At this moment, I had no idea that Bel Air would see more damage than much of the city, or that fourteen of the people I had come to call friends were dead, including a man and his girlfriend who insisted on throwing me a going away party when I made a short trip to the States earlier that year. I had told him I’d be back in no time, but he claimed, like a good anthropologist, that you can’t leave without the proper ritual—a rooftop party with a bottle of rum, a cake, and a stereo hooked up to a live wire dangling overhead, blasting a steady stream of djazz and rap kreyòl that got me dancing and forty people amused. I had no idea that this rooftop had caved in that day, crushing him, his girlfriend, and members of their families as they watched, in a tiny room below, the loop of music videos that they had been watching that day, like all days.

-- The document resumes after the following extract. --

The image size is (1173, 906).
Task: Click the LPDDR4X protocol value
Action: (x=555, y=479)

But my ignorance was not for the reasons that kept my family and friends abroad from knowing that I was alive—the fall of all three cellular carriers’ signals. I did not need to call. I could walk there. But I was too scared to leave to check on them. Scared of stepping out alone; and scared of what I’d find. What I did know was that, if they had survived, they would not have access to the kinds of provisions that we would find where I lived, in this middle class area where people were always prepared to spend a few days inside—prepared, that is, for dezòd (meaning disorder but also, and above all, violence)—as they had done, in 2008, when food riots broke out, or before the quake, when students were protesting the shuttered medical school. These were the kinds of everyday inequalities that I had learned to navigate as a white, foreigner researcher and they now paralyzed me.

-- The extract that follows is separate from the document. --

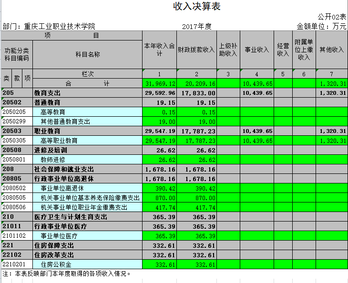348x283 pixels.
Task: Select the 2017年度 cell
Action: click(196, 26)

When I finally made it to the U.S. Embassy two days later, after my landlord had hunted down enough gas to get us there, such inequalities met me in sharp relief. With IDs buried beneath rubble, our white skin got us through the barricades that would keep so many Haitian Americans out. I was there because my roommate needed to see a doctor. We were to go back to the city. But by the time she was done, and told that despite her shockingly bruised body, she was not to be “medivaced,” our ride had already left. I believe this was my landlord’s way of telling us to go home, home to where home was. We took the advice and stayed. For two days I translated documents for Haitian parents or relatives who would be transporting children to their country of citizenship—the country where they, the parents or relatives of these children, could not stay. And then, a coastguard plane with these children, their escorts, and pregnant Haitian American women flew us to Santo Domingo, and a day later a Jet Blue flight, filled with tourists who, at their resorts in the Dominican Republic, did not feel but a tremble.

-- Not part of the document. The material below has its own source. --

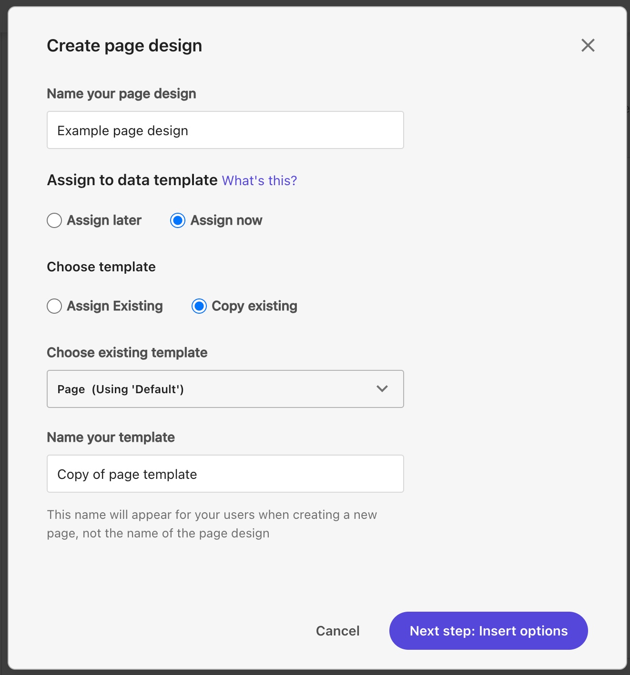Click the Create page design heading

[124, 45]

It was not until seven months later that I would visit Bel Air, and see that it was hit harder than I ever could have surmised from the reports, in the news or from friends, of its destruction. I was there to attend a meeting of the Federation of Bann a Pye, for they were planning a festival to commemorate the earthquake and to showcase the songs of Carnival 2010 that never saw the crowds. When I arrived with a cake and some rum, the director of the federation handed me two folders of photos and notes that they had collected for me when they heard my house had collapsed and had thought I had lost my notes. Enclosed were the photos I had given them as gifts and some they had taken; drawings of their bands’ flags; lists of band members; transcriptions of songs; and invitations to performances, press conferences, and protests. They said they had heard from my friend and research assistant that another friend had gone to my house and recovered most of my fieldnotes and my computer from my desk (which had miraculously sunk into the foundation with only minor scratches), but they wanted me to have these things anyway. One of the bandleaders took me aside after the meeting ended and told me that he has a lot of respect for me because he knows that I came here to do something, and that, as he said, “You will do what you have for you to do” (w ap fè sa ou gen pou ou fè). A call for accountability and respect, meant to motivate the continuation of that which they do and that which I do, after all.